TASK ITEM: Print the first line of the material below and each line after it, exactly as written, ending with the line that contains "[Telegram] (836, 2313)".

DATA TO EXAMINE:
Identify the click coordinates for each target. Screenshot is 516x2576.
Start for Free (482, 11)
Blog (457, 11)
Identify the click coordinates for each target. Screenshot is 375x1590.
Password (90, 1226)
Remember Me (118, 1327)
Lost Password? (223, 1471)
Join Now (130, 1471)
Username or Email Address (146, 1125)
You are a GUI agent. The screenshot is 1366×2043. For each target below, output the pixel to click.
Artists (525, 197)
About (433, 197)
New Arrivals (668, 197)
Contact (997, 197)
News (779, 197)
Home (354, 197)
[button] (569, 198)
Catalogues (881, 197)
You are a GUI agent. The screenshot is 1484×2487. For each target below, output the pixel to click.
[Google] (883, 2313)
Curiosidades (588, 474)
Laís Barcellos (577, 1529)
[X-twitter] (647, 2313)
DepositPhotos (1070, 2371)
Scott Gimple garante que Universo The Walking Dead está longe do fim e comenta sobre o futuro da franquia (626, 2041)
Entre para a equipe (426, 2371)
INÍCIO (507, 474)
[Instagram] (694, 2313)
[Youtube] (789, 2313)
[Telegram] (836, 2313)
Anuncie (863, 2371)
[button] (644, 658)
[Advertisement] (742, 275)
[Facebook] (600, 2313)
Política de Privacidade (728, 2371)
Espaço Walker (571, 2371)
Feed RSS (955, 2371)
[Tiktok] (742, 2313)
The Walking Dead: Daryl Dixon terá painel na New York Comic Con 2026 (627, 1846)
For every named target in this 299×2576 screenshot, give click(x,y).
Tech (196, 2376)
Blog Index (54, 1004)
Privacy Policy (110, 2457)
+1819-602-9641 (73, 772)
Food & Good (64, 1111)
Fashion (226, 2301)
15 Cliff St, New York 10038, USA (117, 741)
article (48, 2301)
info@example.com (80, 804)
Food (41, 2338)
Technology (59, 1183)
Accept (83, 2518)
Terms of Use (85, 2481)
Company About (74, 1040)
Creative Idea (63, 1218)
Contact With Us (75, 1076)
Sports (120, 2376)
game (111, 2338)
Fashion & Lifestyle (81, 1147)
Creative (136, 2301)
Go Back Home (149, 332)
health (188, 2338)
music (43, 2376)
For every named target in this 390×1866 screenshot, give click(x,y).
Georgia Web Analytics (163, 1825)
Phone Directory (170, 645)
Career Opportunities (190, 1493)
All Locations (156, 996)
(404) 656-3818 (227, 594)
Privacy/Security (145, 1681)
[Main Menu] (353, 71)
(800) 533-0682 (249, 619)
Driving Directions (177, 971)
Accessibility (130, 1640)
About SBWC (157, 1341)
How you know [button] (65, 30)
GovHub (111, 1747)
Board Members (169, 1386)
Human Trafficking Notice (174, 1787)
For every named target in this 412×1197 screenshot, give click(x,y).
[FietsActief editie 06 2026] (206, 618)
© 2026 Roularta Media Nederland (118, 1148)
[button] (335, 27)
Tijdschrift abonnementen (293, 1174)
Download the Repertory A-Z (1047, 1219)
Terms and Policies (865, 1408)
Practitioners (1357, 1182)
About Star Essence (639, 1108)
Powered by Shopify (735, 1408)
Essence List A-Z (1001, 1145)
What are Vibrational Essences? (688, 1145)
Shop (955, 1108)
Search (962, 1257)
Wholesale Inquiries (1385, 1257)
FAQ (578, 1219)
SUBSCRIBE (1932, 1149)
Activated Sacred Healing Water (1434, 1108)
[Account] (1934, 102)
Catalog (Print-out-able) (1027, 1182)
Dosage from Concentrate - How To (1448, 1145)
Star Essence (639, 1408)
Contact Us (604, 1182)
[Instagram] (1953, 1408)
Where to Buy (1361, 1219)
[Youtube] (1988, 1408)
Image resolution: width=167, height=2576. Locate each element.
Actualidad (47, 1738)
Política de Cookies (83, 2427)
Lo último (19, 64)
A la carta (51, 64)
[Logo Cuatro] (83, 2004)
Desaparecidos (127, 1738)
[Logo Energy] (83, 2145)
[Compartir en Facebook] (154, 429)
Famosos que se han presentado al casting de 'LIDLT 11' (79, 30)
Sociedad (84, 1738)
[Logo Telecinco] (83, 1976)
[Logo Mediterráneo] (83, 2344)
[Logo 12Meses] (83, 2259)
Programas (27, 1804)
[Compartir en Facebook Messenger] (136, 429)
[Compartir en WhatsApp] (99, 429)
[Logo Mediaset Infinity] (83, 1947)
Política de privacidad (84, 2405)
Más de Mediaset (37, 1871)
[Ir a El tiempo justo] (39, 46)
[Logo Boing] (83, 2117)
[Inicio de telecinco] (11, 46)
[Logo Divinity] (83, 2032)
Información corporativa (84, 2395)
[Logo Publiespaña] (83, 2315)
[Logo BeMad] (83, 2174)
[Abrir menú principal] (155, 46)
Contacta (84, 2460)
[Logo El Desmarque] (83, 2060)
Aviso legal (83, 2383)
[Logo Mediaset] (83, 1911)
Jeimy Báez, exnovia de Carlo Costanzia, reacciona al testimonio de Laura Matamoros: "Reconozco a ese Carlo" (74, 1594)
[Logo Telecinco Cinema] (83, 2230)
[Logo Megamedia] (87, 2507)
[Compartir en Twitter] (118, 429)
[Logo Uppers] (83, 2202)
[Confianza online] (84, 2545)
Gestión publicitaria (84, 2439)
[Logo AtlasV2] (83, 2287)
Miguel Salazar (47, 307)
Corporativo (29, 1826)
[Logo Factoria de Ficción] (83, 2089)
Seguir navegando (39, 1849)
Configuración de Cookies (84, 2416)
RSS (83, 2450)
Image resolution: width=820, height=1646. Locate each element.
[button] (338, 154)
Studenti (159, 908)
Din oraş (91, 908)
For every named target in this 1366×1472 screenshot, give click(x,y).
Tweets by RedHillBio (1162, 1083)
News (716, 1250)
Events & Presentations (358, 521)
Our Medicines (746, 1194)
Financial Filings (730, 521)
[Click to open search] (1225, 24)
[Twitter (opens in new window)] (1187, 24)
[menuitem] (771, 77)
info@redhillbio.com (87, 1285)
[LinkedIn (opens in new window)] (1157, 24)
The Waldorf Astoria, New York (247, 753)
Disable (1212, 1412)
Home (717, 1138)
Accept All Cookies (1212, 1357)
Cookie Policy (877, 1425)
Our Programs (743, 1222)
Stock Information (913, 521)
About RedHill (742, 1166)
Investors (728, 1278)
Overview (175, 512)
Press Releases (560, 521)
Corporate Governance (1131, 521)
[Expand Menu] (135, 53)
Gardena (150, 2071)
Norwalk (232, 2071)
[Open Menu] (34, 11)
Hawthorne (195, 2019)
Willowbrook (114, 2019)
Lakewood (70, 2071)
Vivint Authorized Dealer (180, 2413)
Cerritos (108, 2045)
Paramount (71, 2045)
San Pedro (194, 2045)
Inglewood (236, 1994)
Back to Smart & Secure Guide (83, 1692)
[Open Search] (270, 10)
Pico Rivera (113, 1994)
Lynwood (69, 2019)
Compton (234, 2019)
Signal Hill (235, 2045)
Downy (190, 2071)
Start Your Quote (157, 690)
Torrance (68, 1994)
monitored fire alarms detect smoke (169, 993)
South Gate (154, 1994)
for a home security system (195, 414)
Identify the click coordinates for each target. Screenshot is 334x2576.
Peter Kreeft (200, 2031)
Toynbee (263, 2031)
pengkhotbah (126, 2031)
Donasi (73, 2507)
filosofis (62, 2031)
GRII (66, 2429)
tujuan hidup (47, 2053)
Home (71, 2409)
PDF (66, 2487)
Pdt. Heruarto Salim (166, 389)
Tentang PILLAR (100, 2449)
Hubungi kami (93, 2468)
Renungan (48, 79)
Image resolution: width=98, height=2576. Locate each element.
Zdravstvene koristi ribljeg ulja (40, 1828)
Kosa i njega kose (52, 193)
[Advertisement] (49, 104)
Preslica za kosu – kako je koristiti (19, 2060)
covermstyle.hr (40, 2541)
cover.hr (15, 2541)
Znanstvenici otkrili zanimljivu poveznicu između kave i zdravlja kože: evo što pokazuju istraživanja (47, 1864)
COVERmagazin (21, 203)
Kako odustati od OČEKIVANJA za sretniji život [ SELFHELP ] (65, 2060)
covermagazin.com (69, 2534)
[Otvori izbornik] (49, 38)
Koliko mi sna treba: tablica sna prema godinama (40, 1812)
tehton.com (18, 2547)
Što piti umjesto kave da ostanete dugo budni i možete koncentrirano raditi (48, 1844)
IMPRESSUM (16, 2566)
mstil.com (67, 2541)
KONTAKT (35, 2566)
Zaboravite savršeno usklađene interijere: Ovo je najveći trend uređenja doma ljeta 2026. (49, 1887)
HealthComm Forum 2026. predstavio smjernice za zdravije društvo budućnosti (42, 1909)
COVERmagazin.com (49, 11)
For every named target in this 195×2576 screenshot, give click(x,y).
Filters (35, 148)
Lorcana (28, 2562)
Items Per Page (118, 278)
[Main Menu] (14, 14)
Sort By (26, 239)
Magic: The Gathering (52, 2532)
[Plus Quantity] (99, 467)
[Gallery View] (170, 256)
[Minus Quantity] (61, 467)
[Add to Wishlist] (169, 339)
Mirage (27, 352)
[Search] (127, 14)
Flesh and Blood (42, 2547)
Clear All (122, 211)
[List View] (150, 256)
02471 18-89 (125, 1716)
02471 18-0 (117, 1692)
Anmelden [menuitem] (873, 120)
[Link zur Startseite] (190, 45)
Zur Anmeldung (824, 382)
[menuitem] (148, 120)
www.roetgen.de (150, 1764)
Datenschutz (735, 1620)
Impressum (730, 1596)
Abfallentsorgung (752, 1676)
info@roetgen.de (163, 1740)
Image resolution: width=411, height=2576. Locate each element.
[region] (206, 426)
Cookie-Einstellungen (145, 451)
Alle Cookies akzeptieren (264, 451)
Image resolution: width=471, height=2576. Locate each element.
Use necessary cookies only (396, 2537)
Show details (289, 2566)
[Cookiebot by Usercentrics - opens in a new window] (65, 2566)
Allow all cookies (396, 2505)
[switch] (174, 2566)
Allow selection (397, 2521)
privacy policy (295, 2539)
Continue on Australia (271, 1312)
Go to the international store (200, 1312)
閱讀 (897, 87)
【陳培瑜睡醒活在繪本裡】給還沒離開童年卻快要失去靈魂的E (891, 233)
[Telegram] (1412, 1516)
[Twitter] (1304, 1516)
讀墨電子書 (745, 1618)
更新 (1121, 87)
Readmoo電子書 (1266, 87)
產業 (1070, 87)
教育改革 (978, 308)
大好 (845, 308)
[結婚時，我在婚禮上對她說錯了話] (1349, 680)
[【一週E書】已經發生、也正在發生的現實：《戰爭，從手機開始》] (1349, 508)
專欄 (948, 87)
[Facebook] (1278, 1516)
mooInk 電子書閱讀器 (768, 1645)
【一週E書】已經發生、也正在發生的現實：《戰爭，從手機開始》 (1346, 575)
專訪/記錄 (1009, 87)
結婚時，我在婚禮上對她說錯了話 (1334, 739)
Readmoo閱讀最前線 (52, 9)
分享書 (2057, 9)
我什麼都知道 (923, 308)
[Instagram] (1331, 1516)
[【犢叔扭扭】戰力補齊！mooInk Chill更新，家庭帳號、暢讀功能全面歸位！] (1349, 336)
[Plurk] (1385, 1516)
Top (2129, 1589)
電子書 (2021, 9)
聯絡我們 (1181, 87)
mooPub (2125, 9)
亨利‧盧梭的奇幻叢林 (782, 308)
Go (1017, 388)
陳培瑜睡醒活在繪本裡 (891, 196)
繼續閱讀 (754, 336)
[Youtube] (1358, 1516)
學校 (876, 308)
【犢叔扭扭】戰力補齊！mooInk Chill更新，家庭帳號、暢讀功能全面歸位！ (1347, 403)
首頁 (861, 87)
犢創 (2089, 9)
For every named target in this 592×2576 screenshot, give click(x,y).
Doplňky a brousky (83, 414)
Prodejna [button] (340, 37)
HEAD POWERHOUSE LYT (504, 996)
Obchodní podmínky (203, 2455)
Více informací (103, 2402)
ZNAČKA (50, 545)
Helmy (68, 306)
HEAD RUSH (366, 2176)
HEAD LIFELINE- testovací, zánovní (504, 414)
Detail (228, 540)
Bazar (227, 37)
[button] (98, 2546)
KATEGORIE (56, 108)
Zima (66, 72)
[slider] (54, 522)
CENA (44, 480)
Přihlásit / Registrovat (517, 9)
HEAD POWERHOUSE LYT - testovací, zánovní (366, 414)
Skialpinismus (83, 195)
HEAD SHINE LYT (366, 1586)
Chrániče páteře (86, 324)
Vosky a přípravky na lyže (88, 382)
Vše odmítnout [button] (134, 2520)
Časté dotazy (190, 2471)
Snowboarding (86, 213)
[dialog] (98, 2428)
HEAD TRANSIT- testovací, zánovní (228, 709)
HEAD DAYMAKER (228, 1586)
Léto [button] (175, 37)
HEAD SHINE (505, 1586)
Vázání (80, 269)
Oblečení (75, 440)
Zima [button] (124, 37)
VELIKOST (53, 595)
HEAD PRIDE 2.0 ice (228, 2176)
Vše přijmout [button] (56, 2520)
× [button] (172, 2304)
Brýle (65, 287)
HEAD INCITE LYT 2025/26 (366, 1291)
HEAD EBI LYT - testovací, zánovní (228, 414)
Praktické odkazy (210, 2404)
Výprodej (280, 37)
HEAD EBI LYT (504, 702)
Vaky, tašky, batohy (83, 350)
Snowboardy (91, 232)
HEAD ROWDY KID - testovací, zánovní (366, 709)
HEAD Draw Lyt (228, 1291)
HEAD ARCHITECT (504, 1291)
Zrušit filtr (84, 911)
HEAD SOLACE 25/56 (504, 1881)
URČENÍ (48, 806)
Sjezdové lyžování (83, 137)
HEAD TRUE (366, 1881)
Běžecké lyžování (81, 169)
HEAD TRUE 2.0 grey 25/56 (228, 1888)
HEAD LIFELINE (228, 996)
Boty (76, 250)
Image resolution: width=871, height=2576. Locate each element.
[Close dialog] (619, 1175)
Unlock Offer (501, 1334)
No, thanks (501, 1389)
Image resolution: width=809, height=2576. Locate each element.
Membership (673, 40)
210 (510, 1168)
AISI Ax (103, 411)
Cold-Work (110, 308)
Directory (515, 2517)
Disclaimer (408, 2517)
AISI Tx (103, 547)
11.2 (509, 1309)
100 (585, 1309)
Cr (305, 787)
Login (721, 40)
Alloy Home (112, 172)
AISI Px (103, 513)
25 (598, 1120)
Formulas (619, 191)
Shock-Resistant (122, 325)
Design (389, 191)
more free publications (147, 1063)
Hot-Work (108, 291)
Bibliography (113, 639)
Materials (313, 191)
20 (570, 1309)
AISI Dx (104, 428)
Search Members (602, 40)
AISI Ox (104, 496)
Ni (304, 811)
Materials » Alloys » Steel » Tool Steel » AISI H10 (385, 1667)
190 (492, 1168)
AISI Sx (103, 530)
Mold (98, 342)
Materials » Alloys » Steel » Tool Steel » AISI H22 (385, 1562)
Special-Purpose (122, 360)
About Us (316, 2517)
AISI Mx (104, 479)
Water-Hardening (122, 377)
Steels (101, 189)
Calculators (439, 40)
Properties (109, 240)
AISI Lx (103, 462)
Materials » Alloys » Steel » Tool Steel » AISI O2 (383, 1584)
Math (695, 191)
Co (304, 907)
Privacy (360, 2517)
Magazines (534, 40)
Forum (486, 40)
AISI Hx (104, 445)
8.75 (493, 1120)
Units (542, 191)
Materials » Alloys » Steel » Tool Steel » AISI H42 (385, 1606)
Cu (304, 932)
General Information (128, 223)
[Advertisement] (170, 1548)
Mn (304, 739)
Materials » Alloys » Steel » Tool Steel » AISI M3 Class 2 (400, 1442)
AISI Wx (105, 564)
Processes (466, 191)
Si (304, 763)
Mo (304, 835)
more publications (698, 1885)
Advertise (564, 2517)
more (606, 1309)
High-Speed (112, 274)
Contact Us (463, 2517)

TASK SOLUTION:
Identify the click coordinates for each target. Screenshot is 516x2576.
Start for Free (482, 11)
Blog (457, 11)
Identify the click coordinates for each target. Screenshot is 375x1590.
Password (90, 1226)
Remember Me (118, 1327)
Lost Password? (223, 1471)
Join Now (130, 1471)
Username or Email Address (146, 1125)
You are a GUI agent. The screenshot is 1366×2043. For each target below, output the pixel to click.
Artists (525, 197)
About (433, 197)
New Arrivals (668, 197)
Contact (997, 197)
News (779, 197)
Home (354, 197)
[button] (569, 198)
Catalogues (881, 197)
You are a GUI agent. The screenshot is 1484×2487. For each target below, output the pixel to click.
[Google] (883, 2313)
Curiosidades (588, 474)
Laís Barcellos (577, 1529)
[X-twitter] (647, 2313)
DepositPhotos (1070, 2371)
Scott Gimple garante que Universo The Walking Dead está longe do fim e comenta sobre o futuro da franquia (626, 2041)
Entre para a equipe (426, 2371)
INÍCIO (507, 474)
[Instagram] (694, 2313)
[Youtube] (789, 2313)
[Telegram] (836, 2313)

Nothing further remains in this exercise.